One of the negative impacts of globalisation is that the “rich will get richer and the poor, poorer,” said Senior Minister Goh Chok Tong last night.

Since globalisation produces a net positive (IMHO), I think we should continue to work on making it fairer. No systems are perfect because it us up to human beings to implement them, so it’s a matter of course that we need to continually improve something that affects so many.

Which is why the Government has placed this low-income group as a priority in deciding how best to share the surpluses of the nation with them, yet at the same time ensuring that a welfare mentality is not created in the process, said Mr Goh.
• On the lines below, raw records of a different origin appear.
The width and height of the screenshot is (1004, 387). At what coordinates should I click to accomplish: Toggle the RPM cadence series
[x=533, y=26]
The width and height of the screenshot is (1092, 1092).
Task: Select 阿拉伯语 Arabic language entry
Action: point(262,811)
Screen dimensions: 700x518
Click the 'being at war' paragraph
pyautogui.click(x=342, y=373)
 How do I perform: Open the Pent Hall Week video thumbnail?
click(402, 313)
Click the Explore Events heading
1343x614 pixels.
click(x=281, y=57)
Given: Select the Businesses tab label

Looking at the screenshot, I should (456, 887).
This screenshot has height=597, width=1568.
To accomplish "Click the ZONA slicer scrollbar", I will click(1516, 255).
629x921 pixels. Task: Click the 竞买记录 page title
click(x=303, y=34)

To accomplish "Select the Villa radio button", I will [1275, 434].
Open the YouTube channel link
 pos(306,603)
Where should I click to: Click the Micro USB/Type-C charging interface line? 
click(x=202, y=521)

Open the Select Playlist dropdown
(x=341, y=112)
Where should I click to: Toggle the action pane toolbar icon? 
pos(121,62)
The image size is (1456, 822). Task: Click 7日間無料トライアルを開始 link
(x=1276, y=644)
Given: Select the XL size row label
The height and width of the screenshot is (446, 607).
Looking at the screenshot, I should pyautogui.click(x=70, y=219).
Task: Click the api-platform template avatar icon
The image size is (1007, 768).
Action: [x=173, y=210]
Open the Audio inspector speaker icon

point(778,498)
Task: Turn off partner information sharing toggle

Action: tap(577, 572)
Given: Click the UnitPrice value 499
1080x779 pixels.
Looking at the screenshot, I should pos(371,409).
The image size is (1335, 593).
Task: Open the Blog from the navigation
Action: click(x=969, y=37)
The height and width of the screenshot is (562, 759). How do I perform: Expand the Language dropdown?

“There is no quick and easy fix. But this is an area which we must all work together to find the answer so as to maintain our prosperity and social cohesion,” he said.

Well, I don’t know if the government has really prioritised the plight of the poor, one would presume they have (despite their high salaries, let’s not drag that hoary old chestnut into the argument) — it’s in their interest to care. And yes, Singapore is not a place where we (usually) expect welfare handouts (which is why the UK visa system amuses me, they are so worried about my ‘receiving public funds’ when such a thing would never even cross my mind, it’s just the way I’ve been raised).

The terms ‘prosperity’ and ‘social cohesion’ make me laugh, though. For a lot of us, we need to attain rather than maintain.